|Published:||Apr 03, 2013 10:54 PM EDT|
|Updated:||Apr 04, 2013 2:48 AM EDT|
LEE COUNTY, Fla. - FGCU's rise in the NCAA Tournament may be over, but the ripple-effect on our community and businesses continues. Some saw profits double, even triple over the past few weeks. And, wink news is learning this could only be the beginning.
It started with a dunk heard around the world. Then, came calls from around the country. People wanted to know where exactly "Dunk City" was.
The Lee County Visitor and Convention Bureau received on from a curious young boy. "He called up and his first question was, do you have any information about FGCU?" Communications Director Nancy Hamilton said.
"Then, he asked, do you have any information about Fort Myers because I want to convince my parents to come down."
Excitement over the FGCU Men's Basketball team soon translated into profits.

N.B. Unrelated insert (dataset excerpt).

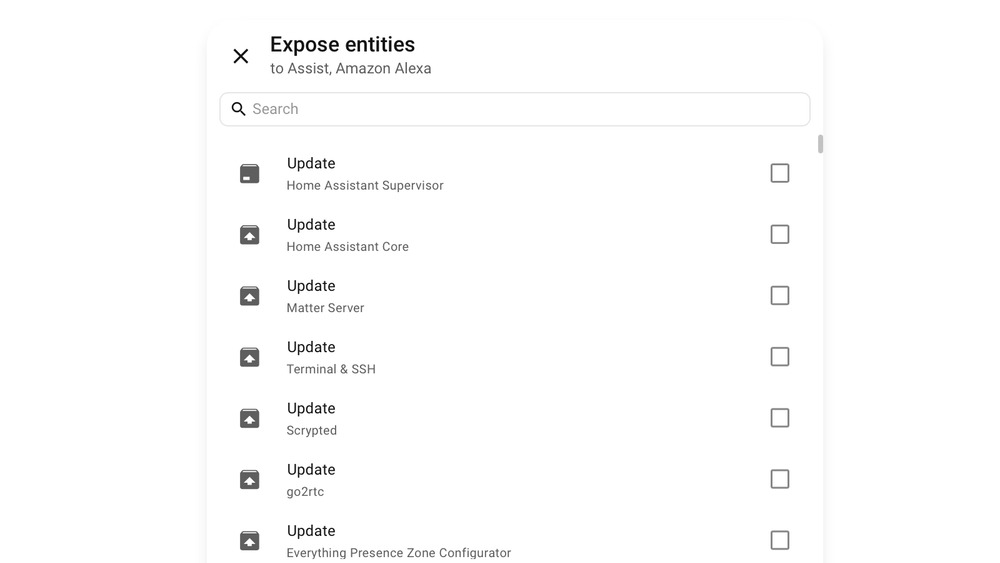Toggle the Scrypted update checkbox
1000x563 pixels.
(779, 418)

"It was the perfect storm of economic recovery," Hamilton said of FGCU's success combined with an already busy season.
"March Madness last year versus this year, it's probably a 300-400 percent increase," Keys Bar and Grill owner Kevin Douglas said.

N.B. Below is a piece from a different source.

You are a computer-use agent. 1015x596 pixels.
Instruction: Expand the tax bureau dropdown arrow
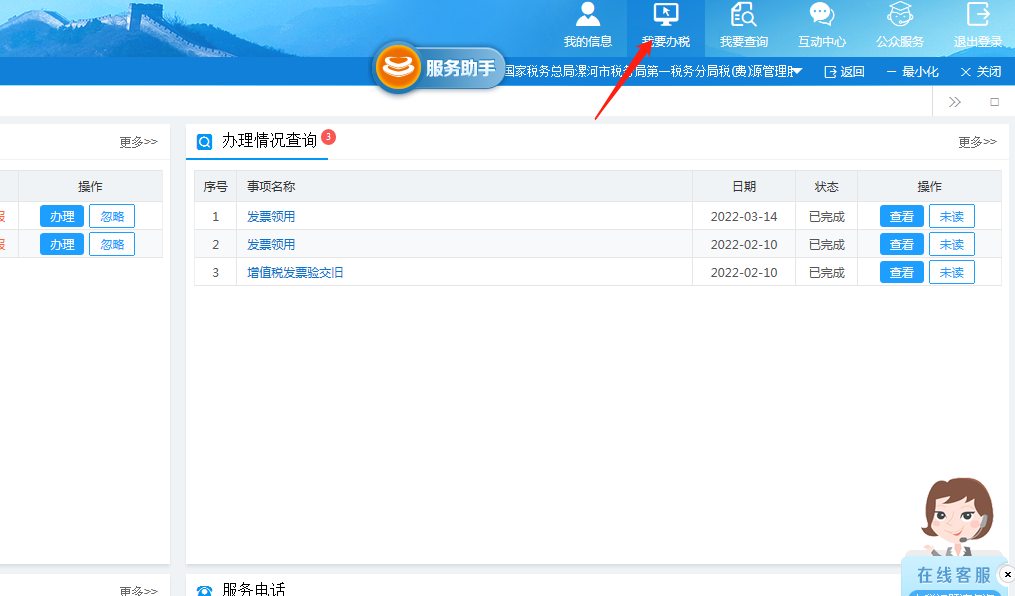pos(797,72)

According to Douglas, FGCU's Sweet sSxteen game was their biggest night of business ever.
"We sold about five times the amount of normal draft beer we would sell, four times the amount of liquor and probably about three times the amount of food," Douglas said.

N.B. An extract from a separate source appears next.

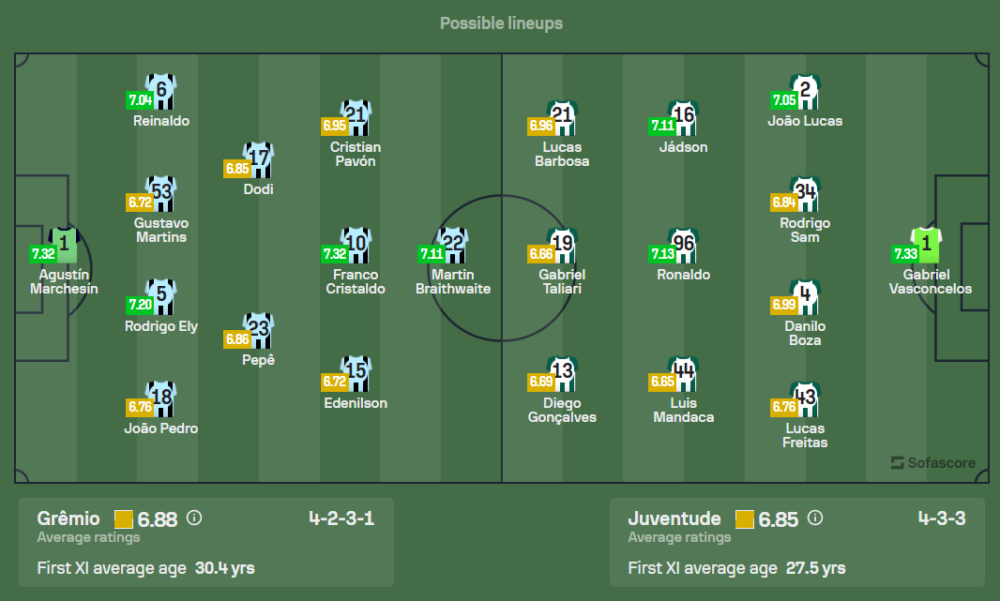
Task: Open the Juventude team name link
Action: pos(674,518)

Last March, FGCU's bookstore sold nearly $27,000 in hats and apparel. This March, they sold almost $505,000. That's an increase of more than $478,000.
At J.P. Sports, which sells those sought-after Dunk City shirts, profits jumped 30%. "We sell at least thirty shirts a day still, even after the game."
As the momentum continues, FGCU Economist Dr. Gary Jackson is exploring different ways to measure and study FGCU's economic impact on the area. He sees the school's athletic program and local tourism feeling the biggest impacts. "Peoples' identification with the area as a resort, a place to come and vacation or potentially live and so forth," Jackson explained, "this kind of media is very difficult to get, very expensive to get."